# Bella's eating the furniture



## Solas Goldens (Nov 10, 2007)

Hi... I'm really upset right now.I went away for two weeks to NY. MY husband and took separate vacations so we would have to board the dogs or have someome come in.He is home all day,and everything was fine. Half way through my vacation, and on a night when he decided to go out Bella ate the arm of the couch. It has been over a year since she has chewed anything.He tried to cover it, but a day later while he was out mowing the lawn she destroyed the arm of the couch.I got home repaired it the best I could, thinking she must have been upset I was gone. I figured now that I was back she would be fine. The day after I got home she chewed the other arm on the couch.I also repaied that I put chairs up on it to keep her away. That would have been okay, but then she decided to eat the arm on the living room chair. I fixed that and started to put her in the kitchen when I can't watch her. Well this morning I got up with the dogs fed them took them out played for awhile. When we cam back in, I decide to go back to bed because my husband is away and I haven't been sleeping well due to the dogs creeping up on the bed and squishing me. I put them all out of the bedroom, and I forgot to put Bella in the kitchen. When I got up she had destroyed the arm of the chair in the living room. So I'm thinking she was pissed I put her out of the bedroom. 
I"m not sure what to do about this. Your probably all thinking, crate her, but she has never been able to be crated. Until we moved 6 months ago she and the other dogs were locked in the kitchen together at night.In the new house they all sleep on the floor by the bed. I don't know what has gotten into her other than she is just pissed off that we have both been away .I would like to try crating her, but I"m afraid she will just be more spiteful when she gets out. I feel bad having to restrict the other dogs to the kitchen at bed when they behave well.Bella is a very driven busy girl. This girl was unable to be contained by invisible fence because she sniffed out the wire and dug it out of the ground. So I'm looking for suggestion. I don't want to make her behavior worse, but I obviously can't leave her unattended right now.Please Help me!!!!


----------



## Jax's Mom (Oct 16, 2009)

Oh my...sounds like Bella is a very busy girl! Sorry about all your furniture....I can only imagine how incredibly upsetting it must be. I would start by increasing her excerise, maybe take her to the park. Then I would start by introducing the crate to her slowly, so for future time away from home, you can feel more secure. I would get a really sturdyone though, soundsl ike she may try to break out of it too.


----------



## Solas Goldens (Nov 10, 2007)

I thought that the exercise maybe an issue while I was away, because although my husband took very good care of the dogs, he doesn't exercise & train them like I do.But I resumed our normal activities as soon as I got home.I will start to introduce her to the crate again. but for now I guess I will have to put everyone in the kitchen at night.


----------



## BeauShel (May 20, 2007)

Getting her back into a routine might help too. There has been alot of changes in the last year for her and maybe she is feeling alittle insecure right now. Maybe some melatonin might help or one of those mood infusers that you plug in will help. My friend has one for her dog when she leaves, he feels alittle stressed. I can remember when Shebly was young she was a chewer until she was over 2 years old. Just when I would think she was ok, she would do it again. Finally one day she just stopped.


----------



## Maxs Mom (Mar 22, 2008)

You named her wrong, my dog Belle ate furniture too.... 

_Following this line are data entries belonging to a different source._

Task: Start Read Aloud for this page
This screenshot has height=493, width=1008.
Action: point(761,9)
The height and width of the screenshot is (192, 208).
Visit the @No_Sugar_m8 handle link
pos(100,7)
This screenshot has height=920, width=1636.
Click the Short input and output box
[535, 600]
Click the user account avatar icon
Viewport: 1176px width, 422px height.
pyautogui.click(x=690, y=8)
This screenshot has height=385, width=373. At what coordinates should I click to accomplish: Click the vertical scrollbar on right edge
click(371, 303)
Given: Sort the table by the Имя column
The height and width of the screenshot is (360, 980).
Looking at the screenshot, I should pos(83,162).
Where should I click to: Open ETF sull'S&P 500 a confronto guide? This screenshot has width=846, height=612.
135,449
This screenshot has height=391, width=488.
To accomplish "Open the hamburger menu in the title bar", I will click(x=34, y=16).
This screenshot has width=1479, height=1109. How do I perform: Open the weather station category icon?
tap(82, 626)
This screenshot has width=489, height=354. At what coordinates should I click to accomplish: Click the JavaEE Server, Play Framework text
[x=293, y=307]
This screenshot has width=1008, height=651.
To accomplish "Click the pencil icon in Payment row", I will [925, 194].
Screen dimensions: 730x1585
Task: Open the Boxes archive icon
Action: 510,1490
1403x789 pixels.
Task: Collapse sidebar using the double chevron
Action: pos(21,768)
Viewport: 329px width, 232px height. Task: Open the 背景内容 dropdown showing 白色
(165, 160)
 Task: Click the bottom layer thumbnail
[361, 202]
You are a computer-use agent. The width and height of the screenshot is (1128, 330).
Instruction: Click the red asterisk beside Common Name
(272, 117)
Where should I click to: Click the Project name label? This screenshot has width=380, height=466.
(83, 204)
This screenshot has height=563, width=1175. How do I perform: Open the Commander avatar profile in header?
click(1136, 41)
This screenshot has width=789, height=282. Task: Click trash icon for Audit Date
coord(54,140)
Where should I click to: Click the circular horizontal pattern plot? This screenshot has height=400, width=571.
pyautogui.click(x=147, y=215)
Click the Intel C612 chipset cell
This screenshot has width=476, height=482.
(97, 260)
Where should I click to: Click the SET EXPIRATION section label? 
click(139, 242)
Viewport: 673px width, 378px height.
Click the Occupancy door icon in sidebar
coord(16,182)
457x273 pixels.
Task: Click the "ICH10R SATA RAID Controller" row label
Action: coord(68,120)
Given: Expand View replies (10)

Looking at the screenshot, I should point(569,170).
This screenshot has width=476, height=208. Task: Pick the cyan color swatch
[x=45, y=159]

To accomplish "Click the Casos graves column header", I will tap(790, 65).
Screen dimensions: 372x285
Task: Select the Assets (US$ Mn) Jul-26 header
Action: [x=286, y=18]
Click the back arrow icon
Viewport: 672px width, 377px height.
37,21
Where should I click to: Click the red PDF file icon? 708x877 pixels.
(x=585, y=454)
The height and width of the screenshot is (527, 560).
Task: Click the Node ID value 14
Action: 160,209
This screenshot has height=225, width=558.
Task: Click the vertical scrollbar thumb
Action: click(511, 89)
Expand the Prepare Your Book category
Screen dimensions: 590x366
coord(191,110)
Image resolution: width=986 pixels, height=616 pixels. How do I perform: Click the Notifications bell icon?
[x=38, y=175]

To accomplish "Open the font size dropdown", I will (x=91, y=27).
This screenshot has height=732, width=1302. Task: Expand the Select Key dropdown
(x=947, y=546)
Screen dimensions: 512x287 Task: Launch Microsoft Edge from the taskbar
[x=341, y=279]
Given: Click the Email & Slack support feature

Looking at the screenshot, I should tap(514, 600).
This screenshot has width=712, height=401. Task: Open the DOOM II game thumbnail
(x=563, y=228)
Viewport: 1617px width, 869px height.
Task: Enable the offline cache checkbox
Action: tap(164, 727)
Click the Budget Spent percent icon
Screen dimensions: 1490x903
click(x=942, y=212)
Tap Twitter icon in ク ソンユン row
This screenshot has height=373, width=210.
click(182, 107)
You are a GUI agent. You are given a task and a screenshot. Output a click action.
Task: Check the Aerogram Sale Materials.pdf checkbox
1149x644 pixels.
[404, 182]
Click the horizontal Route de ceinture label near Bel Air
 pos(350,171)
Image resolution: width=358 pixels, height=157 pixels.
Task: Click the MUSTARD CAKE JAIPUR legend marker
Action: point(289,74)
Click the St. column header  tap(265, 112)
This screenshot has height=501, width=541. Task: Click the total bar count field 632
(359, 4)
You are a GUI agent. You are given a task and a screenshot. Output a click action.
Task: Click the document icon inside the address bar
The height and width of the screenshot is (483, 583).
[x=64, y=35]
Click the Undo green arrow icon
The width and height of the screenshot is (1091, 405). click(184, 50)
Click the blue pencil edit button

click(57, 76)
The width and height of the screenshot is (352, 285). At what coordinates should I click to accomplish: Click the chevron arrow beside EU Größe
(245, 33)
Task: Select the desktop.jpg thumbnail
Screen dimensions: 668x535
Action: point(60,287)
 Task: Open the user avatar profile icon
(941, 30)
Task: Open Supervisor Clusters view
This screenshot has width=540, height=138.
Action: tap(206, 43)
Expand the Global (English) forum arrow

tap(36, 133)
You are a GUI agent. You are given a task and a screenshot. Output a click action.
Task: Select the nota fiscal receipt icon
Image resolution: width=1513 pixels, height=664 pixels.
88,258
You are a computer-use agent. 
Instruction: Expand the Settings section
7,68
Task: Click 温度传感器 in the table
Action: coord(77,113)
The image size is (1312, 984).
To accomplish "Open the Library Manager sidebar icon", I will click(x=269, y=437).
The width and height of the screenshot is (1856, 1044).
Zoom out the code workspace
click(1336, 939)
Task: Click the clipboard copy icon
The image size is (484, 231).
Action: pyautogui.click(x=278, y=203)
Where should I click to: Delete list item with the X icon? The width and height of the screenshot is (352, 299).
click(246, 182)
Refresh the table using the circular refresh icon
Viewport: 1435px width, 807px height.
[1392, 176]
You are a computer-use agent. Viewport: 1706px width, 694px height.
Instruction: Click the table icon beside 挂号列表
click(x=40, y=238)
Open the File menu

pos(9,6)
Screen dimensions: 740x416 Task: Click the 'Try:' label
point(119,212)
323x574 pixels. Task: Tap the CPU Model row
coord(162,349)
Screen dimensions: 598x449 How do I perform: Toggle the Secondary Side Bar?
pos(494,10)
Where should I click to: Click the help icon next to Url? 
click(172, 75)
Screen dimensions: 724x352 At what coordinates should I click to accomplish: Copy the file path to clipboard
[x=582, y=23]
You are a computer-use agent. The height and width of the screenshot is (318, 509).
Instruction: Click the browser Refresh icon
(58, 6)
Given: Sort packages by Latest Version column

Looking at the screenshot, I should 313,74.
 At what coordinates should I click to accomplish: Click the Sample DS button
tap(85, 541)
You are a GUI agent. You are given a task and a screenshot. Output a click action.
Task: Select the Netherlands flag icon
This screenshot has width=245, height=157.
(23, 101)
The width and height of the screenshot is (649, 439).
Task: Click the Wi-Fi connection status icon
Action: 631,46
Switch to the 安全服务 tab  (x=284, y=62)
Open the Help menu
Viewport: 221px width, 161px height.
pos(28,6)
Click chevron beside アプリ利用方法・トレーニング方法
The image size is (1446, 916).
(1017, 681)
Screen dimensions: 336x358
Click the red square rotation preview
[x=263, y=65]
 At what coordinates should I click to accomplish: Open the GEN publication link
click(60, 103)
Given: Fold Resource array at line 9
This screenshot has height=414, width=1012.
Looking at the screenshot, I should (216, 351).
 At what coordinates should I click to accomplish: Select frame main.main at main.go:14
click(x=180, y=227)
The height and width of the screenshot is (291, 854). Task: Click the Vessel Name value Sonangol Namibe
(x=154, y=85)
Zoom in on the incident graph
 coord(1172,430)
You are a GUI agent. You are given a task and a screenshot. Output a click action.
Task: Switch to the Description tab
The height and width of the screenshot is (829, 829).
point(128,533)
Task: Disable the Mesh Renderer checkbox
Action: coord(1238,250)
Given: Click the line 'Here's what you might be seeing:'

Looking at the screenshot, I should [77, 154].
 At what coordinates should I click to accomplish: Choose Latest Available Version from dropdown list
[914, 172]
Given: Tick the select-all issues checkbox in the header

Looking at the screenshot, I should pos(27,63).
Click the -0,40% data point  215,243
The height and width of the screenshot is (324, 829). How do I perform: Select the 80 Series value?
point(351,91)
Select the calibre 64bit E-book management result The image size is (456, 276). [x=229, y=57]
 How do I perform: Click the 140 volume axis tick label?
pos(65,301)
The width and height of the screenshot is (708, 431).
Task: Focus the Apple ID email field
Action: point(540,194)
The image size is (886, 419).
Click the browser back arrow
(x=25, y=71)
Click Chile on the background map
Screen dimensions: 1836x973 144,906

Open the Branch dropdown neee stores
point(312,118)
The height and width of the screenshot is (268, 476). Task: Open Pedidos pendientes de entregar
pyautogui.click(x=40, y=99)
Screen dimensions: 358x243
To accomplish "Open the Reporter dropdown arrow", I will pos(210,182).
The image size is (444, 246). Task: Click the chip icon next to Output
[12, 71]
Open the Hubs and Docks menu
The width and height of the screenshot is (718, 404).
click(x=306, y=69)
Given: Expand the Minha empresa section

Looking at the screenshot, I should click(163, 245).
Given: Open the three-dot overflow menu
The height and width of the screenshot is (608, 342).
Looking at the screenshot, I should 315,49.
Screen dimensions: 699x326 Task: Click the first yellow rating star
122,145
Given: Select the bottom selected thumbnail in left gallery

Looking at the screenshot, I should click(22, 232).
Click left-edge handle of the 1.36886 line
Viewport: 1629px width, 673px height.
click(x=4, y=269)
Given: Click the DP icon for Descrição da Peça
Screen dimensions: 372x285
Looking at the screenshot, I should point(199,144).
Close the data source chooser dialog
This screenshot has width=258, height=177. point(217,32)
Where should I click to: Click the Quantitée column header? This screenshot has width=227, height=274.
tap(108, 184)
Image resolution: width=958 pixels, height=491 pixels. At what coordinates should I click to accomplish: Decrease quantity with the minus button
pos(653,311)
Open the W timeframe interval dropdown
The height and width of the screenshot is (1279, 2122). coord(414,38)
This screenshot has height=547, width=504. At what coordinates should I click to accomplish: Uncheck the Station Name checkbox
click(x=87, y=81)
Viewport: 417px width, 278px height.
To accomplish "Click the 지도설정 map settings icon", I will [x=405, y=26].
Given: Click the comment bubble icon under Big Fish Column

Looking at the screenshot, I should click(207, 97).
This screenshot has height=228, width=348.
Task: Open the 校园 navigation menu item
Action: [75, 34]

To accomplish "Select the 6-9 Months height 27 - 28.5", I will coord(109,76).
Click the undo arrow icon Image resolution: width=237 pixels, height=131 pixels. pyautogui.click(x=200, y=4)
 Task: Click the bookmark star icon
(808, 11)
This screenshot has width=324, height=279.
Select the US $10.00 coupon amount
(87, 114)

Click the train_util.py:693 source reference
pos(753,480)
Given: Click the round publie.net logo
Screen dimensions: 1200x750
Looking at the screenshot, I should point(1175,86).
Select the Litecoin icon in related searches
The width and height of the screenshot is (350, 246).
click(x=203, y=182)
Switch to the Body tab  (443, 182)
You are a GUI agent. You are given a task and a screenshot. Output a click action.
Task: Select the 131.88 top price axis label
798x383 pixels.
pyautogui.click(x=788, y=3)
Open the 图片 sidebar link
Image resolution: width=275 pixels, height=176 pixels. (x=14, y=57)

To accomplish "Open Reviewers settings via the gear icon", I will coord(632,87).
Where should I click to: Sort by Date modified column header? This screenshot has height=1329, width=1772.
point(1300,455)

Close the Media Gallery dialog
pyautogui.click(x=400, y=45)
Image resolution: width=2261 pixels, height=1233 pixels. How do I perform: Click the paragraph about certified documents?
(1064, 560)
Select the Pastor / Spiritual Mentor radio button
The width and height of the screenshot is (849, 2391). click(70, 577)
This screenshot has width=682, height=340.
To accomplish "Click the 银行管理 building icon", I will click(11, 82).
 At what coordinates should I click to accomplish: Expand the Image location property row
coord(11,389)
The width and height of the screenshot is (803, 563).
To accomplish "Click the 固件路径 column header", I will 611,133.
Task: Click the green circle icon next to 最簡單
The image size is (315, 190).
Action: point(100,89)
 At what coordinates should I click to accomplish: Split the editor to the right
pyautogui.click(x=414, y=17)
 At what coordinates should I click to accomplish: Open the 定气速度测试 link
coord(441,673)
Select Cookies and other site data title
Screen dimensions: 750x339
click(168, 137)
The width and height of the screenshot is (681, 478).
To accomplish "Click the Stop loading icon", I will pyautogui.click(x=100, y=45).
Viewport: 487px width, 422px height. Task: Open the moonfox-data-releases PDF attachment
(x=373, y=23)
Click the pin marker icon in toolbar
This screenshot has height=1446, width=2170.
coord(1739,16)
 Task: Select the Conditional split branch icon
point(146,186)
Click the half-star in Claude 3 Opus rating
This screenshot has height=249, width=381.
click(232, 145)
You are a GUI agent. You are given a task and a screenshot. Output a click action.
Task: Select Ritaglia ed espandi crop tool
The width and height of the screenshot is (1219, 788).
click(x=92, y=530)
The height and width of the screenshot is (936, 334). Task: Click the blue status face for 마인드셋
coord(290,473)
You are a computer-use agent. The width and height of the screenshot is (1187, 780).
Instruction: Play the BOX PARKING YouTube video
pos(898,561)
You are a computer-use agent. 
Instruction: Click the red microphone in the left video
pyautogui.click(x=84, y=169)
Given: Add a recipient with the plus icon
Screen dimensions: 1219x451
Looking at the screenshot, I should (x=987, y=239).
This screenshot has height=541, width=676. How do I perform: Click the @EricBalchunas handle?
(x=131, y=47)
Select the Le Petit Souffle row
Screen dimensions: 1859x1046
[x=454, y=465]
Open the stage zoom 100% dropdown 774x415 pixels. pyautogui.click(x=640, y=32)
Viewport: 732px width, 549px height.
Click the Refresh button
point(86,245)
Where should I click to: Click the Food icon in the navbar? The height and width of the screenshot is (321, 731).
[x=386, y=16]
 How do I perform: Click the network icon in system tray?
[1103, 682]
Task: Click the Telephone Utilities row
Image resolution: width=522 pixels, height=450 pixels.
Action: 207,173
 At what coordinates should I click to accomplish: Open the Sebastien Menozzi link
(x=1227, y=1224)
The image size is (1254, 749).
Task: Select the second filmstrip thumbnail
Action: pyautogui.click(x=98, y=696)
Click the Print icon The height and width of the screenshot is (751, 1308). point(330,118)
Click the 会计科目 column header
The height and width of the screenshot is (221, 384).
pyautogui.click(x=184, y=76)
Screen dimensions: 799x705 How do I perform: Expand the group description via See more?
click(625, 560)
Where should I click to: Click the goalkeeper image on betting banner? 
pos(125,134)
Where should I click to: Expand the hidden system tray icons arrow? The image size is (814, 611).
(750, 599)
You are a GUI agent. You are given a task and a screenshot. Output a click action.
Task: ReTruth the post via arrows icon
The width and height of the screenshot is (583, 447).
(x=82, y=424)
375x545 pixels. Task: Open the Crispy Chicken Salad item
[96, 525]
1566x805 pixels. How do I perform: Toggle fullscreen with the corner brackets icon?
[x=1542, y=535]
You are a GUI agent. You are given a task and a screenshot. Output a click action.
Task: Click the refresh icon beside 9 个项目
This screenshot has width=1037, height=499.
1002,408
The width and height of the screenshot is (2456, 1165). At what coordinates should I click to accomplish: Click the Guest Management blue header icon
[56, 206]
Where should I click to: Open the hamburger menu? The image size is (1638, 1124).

Sorry you are going through this. My dog completely destroyed a BRAND NEW couch. Thank HEAVEN for fabric protection, if she pee'd on it we were not covered but because she ate it... we got it replaced. 

Exercise, crates, and mouse traps helped us get past this stage. She was destructive when she was not exercised enough to 'her' liking. She did grow out of it, we did keep her crated when we couldn't watch after that for several months.


----------



## RedDogs (Jan 30, 2010)

She SHOULD be trained to be crated, in case there is ever an emergency or situation where confinement is necessary.

Separately, do some searches for "Separation anxiety" or "separation distress." 

If she can be confined safely when not supervised...do so. Give her plenty of appropriate and exciiting toys/chews at those times.

This may be a good resource:Welcome to Dogwise.com Work through the exercises and hopefully things will soon be back to normal.

She is not angry at you. She is stressed/distressed.... and chewing can relieve stress. Unfortunately for you...her item of choice is the couch.


----------



## Solas Goldens (Nov 10, 2007)

I definitely think she is stressed, and I hadn't thought of separation anxiety because my husband was home with the dogs. I am definitely going to introduce her the the crate again, just slowly because I don't want to stress her more.


----------